(Beginning of Records for the task)
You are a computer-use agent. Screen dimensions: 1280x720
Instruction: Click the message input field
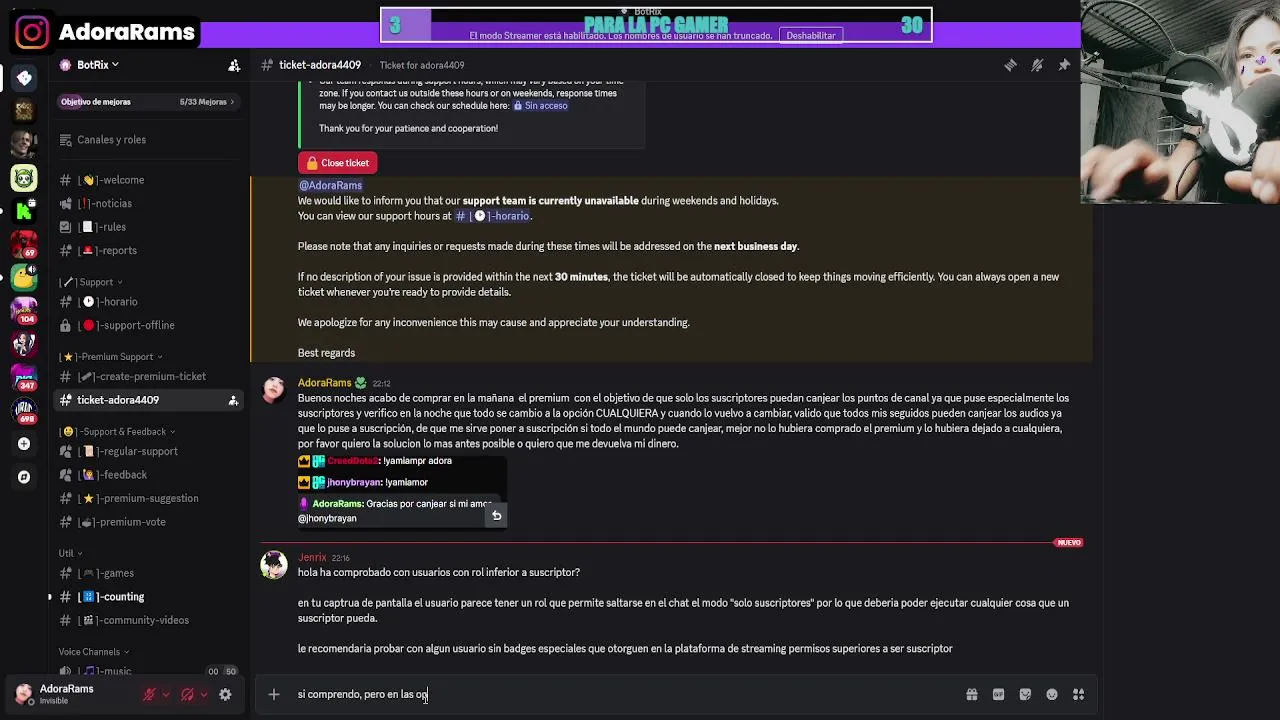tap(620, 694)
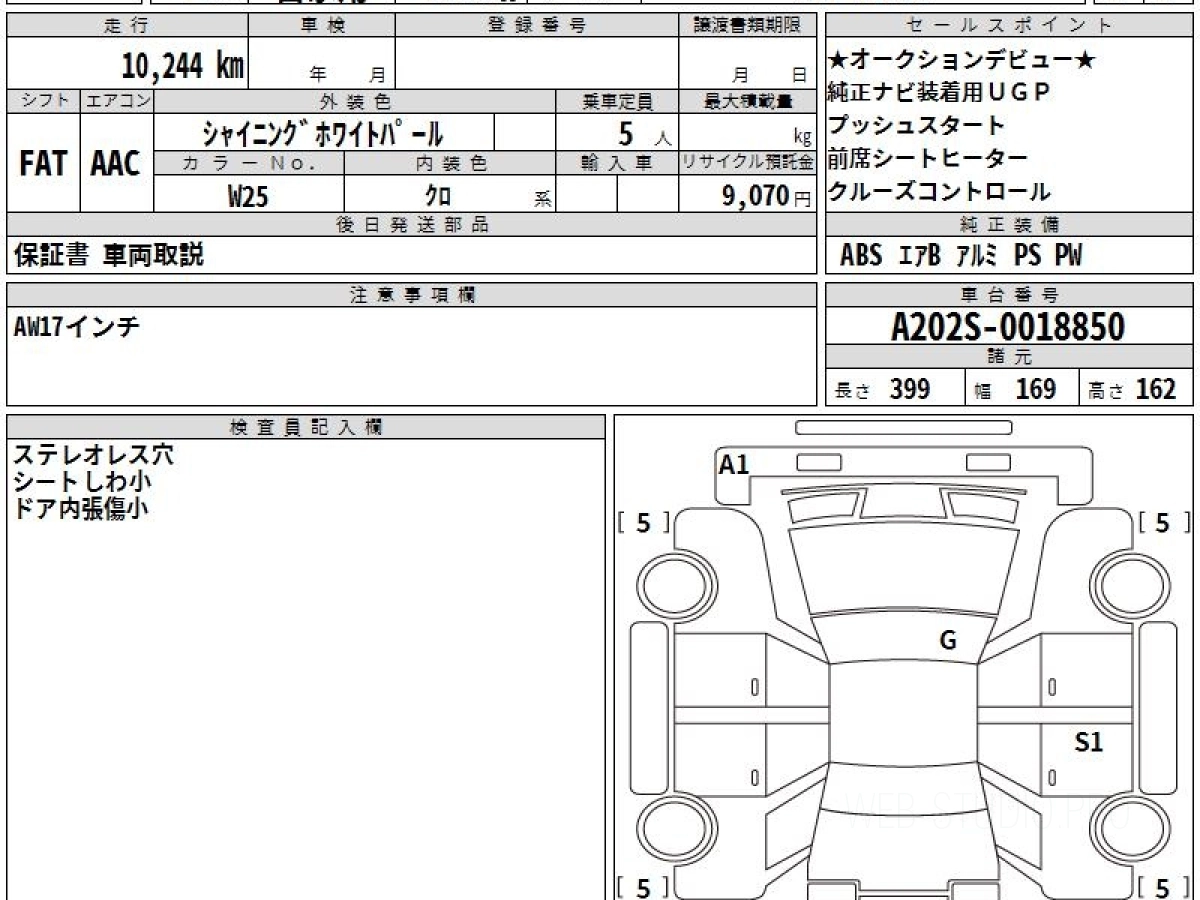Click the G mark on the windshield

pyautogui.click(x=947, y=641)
(End of Records for the task)
(Beginning of Records for the task)
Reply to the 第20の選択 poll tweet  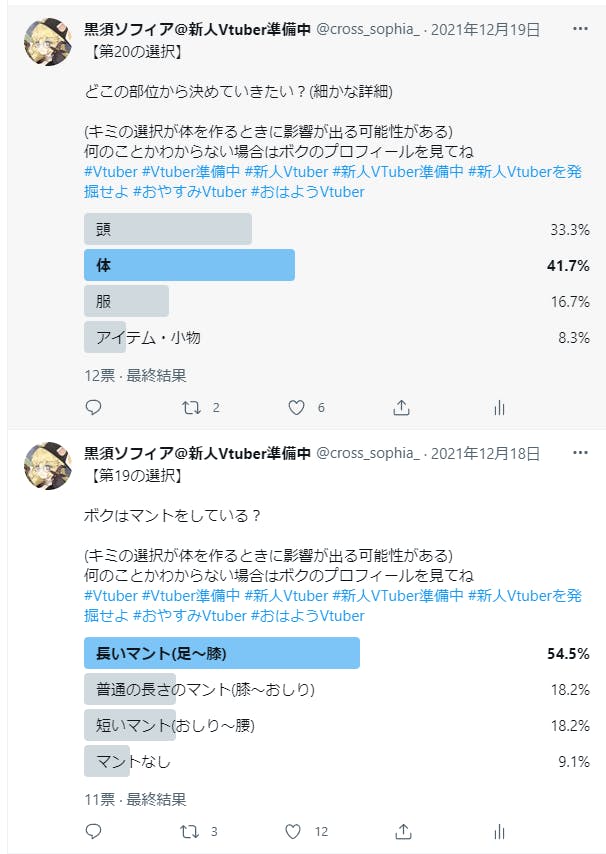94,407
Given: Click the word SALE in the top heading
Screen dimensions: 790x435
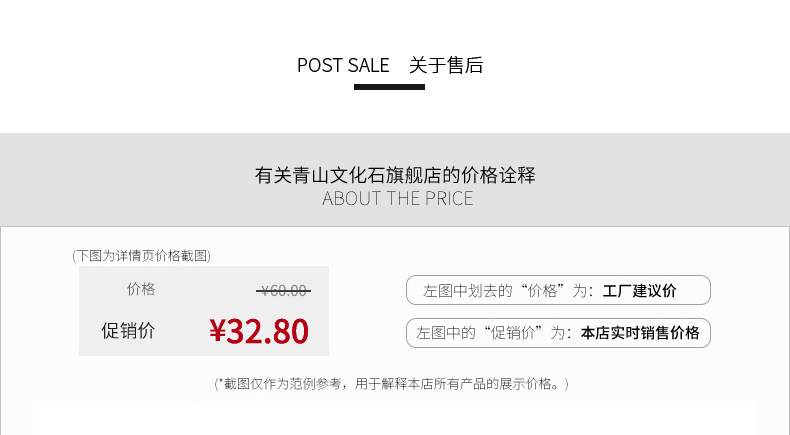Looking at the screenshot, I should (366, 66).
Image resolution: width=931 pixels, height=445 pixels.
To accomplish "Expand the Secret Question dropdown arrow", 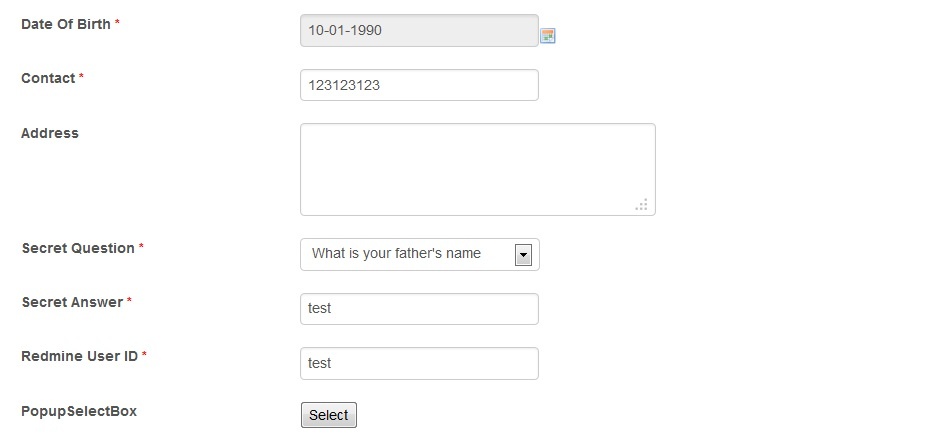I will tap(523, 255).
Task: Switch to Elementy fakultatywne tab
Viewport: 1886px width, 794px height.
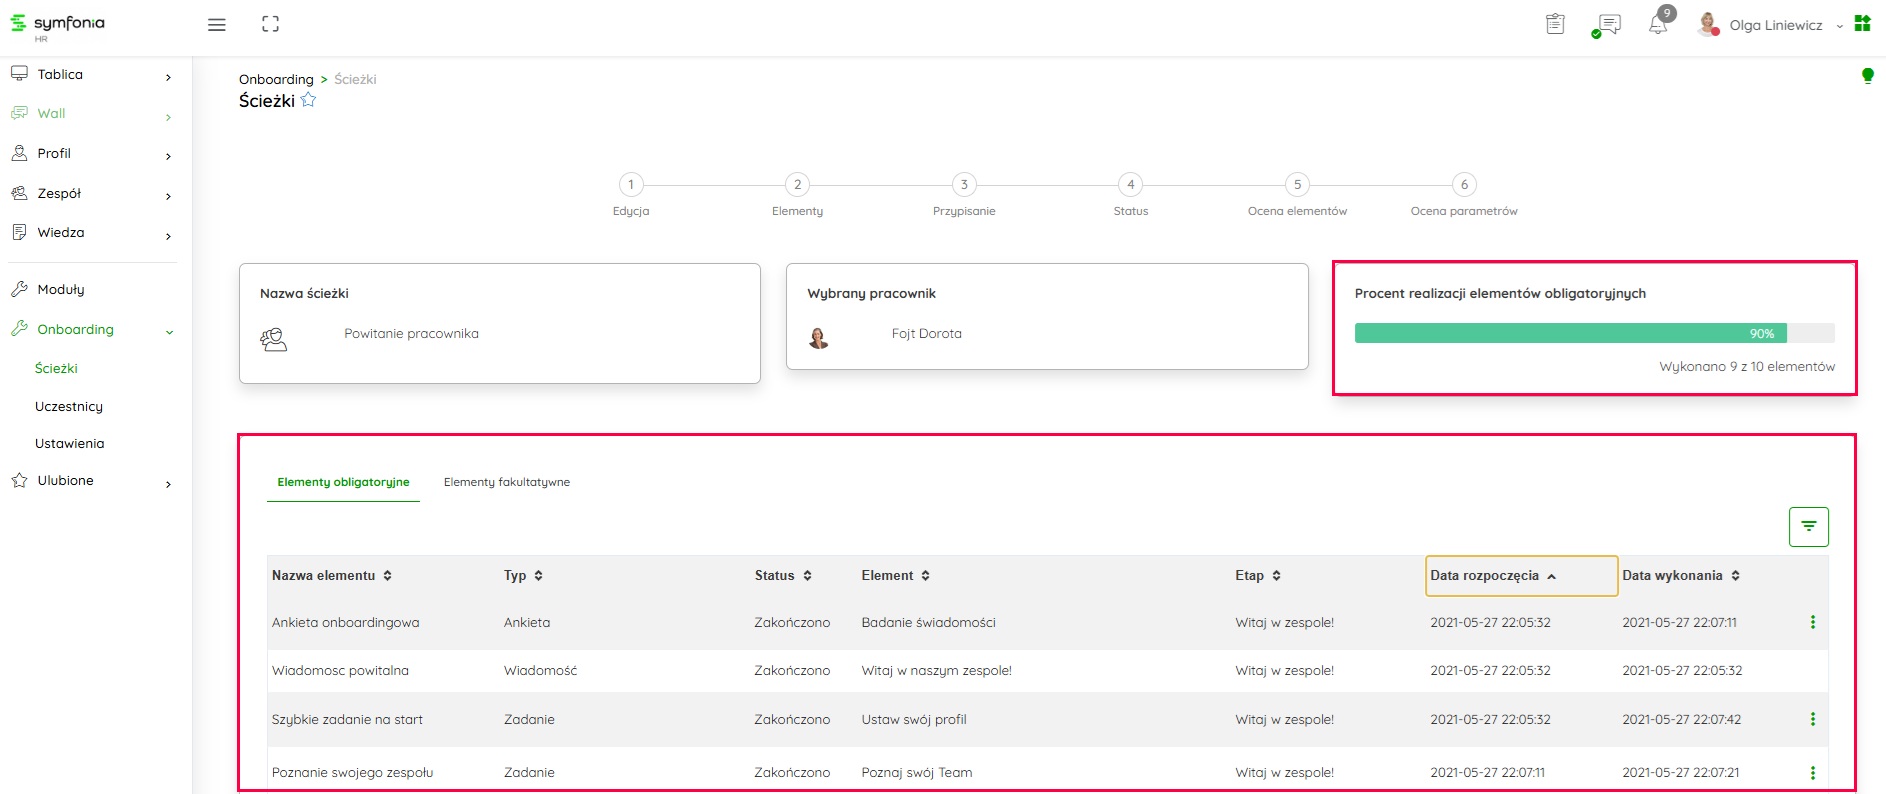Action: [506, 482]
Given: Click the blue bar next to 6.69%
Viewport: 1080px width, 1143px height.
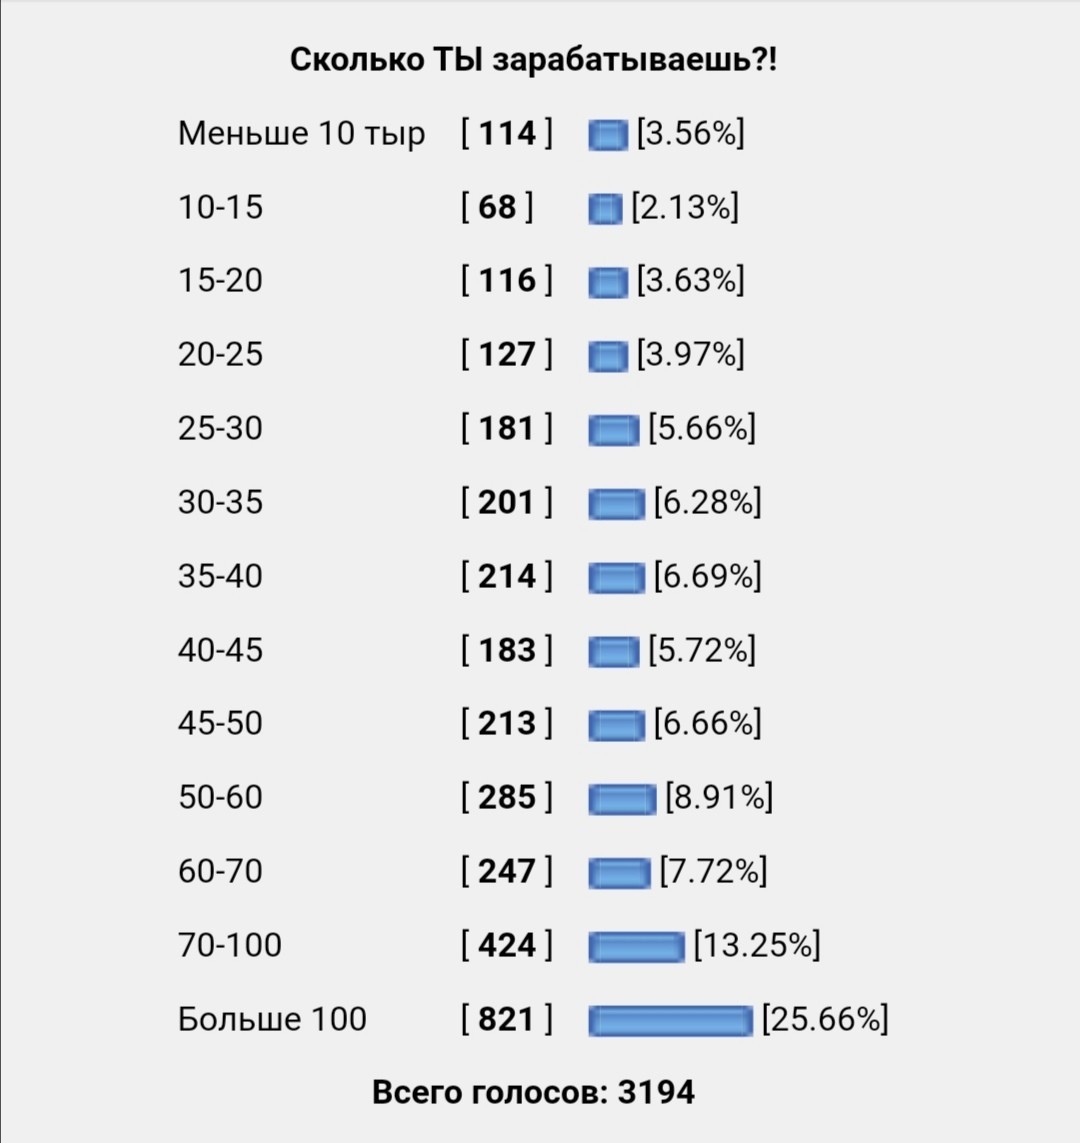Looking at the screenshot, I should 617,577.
(End of Records for the task)
(Beginning of Records for the task)
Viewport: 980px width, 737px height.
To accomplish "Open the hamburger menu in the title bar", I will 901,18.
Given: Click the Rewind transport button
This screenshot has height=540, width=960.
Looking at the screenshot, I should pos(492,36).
(End of Records for the task)
◆ **Brief**
Respond with a number only, please: how many lines in this data include the word "Given".

◆ **Your response**
3